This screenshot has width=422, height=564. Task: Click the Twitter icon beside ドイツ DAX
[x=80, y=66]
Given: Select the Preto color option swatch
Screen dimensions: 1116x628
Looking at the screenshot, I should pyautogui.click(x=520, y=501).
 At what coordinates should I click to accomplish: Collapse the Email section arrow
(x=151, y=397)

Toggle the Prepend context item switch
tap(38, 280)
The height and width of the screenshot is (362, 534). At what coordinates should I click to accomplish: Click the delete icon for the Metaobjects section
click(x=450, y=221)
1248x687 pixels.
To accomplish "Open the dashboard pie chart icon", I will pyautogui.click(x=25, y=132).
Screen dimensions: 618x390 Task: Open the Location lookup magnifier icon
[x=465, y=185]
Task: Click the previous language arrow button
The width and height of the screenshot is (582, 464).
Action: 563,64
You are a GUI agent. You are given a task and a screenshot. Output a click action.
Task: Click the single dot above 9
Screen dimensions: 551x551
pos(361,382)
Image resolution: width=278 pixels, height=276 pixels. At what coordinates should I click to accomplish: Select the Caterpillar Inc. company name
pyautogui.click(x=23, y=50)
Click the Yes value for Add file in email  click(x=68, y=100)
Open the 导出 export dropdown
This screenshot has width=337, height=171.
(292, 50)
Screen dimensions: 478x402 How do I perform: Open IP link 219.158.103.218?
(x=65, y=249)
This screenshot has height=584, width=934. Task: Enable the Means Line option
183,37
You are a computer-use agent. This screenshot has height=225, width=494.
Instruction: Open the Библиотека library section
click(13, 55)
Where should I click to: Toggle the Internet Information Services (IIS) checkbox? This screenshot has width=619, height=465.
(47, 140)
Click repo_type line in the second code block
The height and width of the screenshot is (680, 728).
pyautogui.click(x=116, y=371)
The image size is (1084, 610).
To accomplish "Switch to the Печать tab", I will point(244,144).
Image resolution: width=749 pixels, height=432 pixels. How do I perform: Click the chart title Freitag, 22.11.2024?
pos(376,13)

= = = =

**Work item:**
Your answer should be the records above, set down exactly.

**Solution:**
This screenshot has width=422, height=564. Task: Click the Twitter icon beside ドイツ DAX
[x=80, y=66]
Given: Select the Preto color option swatch
Screen dimensions: 1116x628
Looking at the screenshot, I should pyautogui.click(x=520, y=501).
 At what coordinates should I click to accomplish: Collapse the Email section arrow
(x=151, y=397)

Toggle the Prepend context item switch
tap(38, 280)
The height and width of the screenshot is (362, 534). At what coordinates should I click to accomplish: Click the delete icon for the Metaobjects section
click(x=450, y=221)
1248x687 pixels.
To accomplish "Open the dashboard pie chart icon", I will pyautogui.click(x=25, y=132).
Screen dimensions: 618x390 Task: Open the Location lookup magnifier icon
[x=465, y=185]
Task: Click the previous language arrow button
The width and height of the screenshot is (582, 464).
Action: 563,64
You are a GUI agent. You are given a task and a screenshot. Output a click action.
Task: Click the single dot above 9
Screen dimensions: 551x551
pos(361,382)
Image resolution: width=278 pixels, height=276 pixels. At what coordinates should I click to accomplish: Select the Caterpillar Inc. company name
pyautogui.click(x=23, y=50)
Click the Yes value for Add file in email  click(x=68, y=100)
Open the 导出 export dropdown
This screenshot has width=337, height=171.
(292, 50)
Screen dimensions: 478x402 How do I perform: Open IP link 219.158.103.218?
(x=65, y=249)
This screenshot has height=584, width=934. Task: Enable the Means Line option
183,37
You are a computer-use agent. This screenshot has height=225, width=494.
Instruction: Open the Библиотека library section
click(13, 55)
Where should I click to: Toggle the Internet Information Services (IIS) checkbox? This screenshot has width=619, height=465.
(47, 140)
Click repo_type line in the second code block
The height and width of the screenshot is (680, 728).
pyautogui.click(x=116, y=371)
The image size is (1084, 610).
To accomplish "Switch to the Печать tab", I will point(244,144).
Image resolution: width=749 pixels, height=432 pixels. How do I perform: Click the chart title Freitag, 22.11.2024?
pos(376,13)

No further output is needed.